State v. Thompson
2014 Ohio 4665
Ohio Ct. App.2014Background
- Thompson was convicted by a jury of four counts of heroin trafficking (three fifth-degree, one fourth-degree) in Washington County after consolidating two indictments (12CR322 and 13CR139).
- Evidence focused on controlled buys by confidential informants; officers testified about observations, surveillance, and buys, with some transactions not captured on video.
- State introduced no testimony from confidential informants themselves; recordings of some buys were objected to and excluded as hearsay.
- Defense argued no direct witness to the actual hand-to-hand exchanges and contended absence of informants violated Confrontation Clause and undermined sufficiency.
- Jury relied on officer testimony and circumstantial evidence to establish elements of all four trafficking counts; informants were not called as witnesses.
- Thompson was sentenced to a total term of 42 months’ imprisonment, with some counts consecutive and others concurrent.
Issues
| Issue | Plaintiff's Argument | Defendant's Argument | Held |
|---|---|---|---|
| Confrontation Clause violation | Thompson asserts lack of testifying confidential informants violated confrontation rights. | State relied on officer testimony; informants were not required to testify. | No plain error; Confrontation Clause not violated; officers’ testimony supported the charges. |
| Sufficiency and weight | State lacked direct testimony of actual sale; conviction unsupported. | Circumstantial and direct evidence together prove each element beyond a reasonable doubt. | Evidence was sufficient and not against the manifest weight; reasonable jurors could find guilt. |
| Juror relation to informant | A juror was allegedly related to a confidential informant in a prior case against Thompson. | Record insufficient to show prejudice; relationship not proven on record. | No reversible error; record shows no demonstrated prejudice and speculation cannot support reversal. |
| Ineffective assistance of counsel | Counsel failed to subpoena informants and failed to move to suppress evidence. | Counsel's strategy and lack of prejudice negate a finding of ineffective assistance. | No ineffective assistance; decisions were strategic and no reasonable probability of different outcome. |
Key Cases Cited
- Crawford v. Washington, 541 U.S. 36 (U.S. 2004) (Confrontation Clause requires unavailability and cross-examination for testimonial evidence)

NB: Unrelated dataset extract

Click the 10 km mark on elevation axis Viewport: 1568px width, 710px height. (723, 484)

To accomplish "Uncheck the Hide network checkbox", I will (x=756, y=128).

- State v. Jenks, 61 Ohio St.3d 259 (Ohio 1991) (Sufficiency standard; circumstantial and direct evidence equally probative)
- State v. McCausland, 2009-Ohio-5933 (Ohio 2009) (Manifest weight vs. sufficiency; appellate review of evidentiary sufficiency)
- State v. DeHass, 10 Ohio St.2d 230 (1966) (Credibility and weight for juries; standard for weighing evidence)
- State v. Thomas, 70 Ohio St.2d 79 (1982) (Credibility and weighing of testimony by fact-finder)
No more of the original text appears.